I1 I2 F1 F2 F3 F4 F5 F6 F7 GH 1 100 5 1 1 2 .001 .001 0 Cmd Tag # of No of Length Initial Final Initial Final Spiral # Segs Turns Radius Radius Wire Rad Wire Rad Type

Most of the command entries are self-explanatory with the brief notations. However, F1, the number of turns, is a bit special. The number of turns need not be an integer, but may be fractional. As well, if the value for F1 is positive, the helix is right-handed, and if negative, the helix is left-handed. (In NEC-2, the left vs. right option is implemented in F2, the total length of the helix.) If the initial and final helix radii and wire radii are the same, then the entry in F7 makes no difference. However, if F3 and F4 are different, then the spiral-type entry makes a considerable difference in the resulting helix. Here is a table of values for the start-end radii of each turn in terms of coordinates (where Y=0 in all cases) for the sample model shown earlier.

Turn--Seg Archimedes Log Numbers X Z X Z 1 1 0.0 0.0 0.0 0.0 1-2 20-21 1.2 0.2 1.14869 0.14869 2-3 40-41 1.4 0.4 1.31950 0.31950 3-4 60-61 1.6 0.6 1.51571 0.51571 4-5 80-81 1.8 0.8 1.74110 0.74110 5 100 2.0 1.0 2.0 1.0

Note that the rise in value along the Z-axis is exactly proportional to the increase in radius. Of course, the two spirals do not have the same electrical properties as radiators. However, the purpose of our model and its two variations is not to establish a working antenna, but to sample the two types of available spirals.

The simpler spiral is the Archimedes, with its arithmetically regular structure. In an Archimedes spiral, the radius (R) at any wire junction is given by a simple equation:

**R = Ri + (a * theta)**

where R is the radius under consideration, Ri is the initial radius, a is a constant, and theta is an angle.
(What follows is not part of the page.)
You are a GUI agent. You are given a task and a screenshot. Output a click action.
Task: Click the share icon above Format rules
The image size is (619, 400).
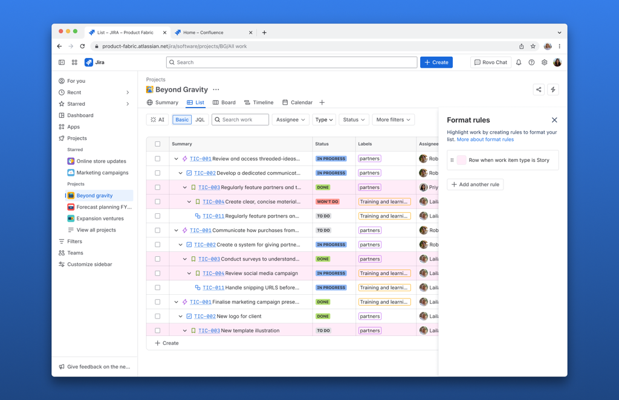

Because the change of radius is uniform, we can formulate values for a and theta in a variety of ways, so long as the product of the two yields a progression of values that steps by an increment of 0.01 per segment. (In the model, the units are meters, but the same considerations apply to any system of units.) Theoretically, we should devise a single value for the constant a and vary the value of theta in radians to continuously increase from zero through 5 * 2 * pi or 31.415927. However, our interest in the spiral is only to check the coordinates that the NEC core will assign to wire junctions. So we can change procedures without loss. Every turn has 20 segments in the model, so every radius will occur in increments of 0.05 (turn) of a complete circle. The entire helix will reach a value of 1.0 (turn) at the start of each new turn. The radius will increase by 0.01 per segment or 0.2 per turn (a). At the start of turn 3 (end 1 of segment 41), the angle will have increased through 2.0 cycles (turns) or 40 segments. Theta is 40 * 0.05 = 2.0, and a*theta is 2.0 * 0.2 = 0.4. Added to the initial radius, 1.0, the new radius is 1.4, and the new Z value is 0.4. (In this simple example, I have set the total height to equal the total increase in radius. The change in height, however, will always be proportional to the change in radius.)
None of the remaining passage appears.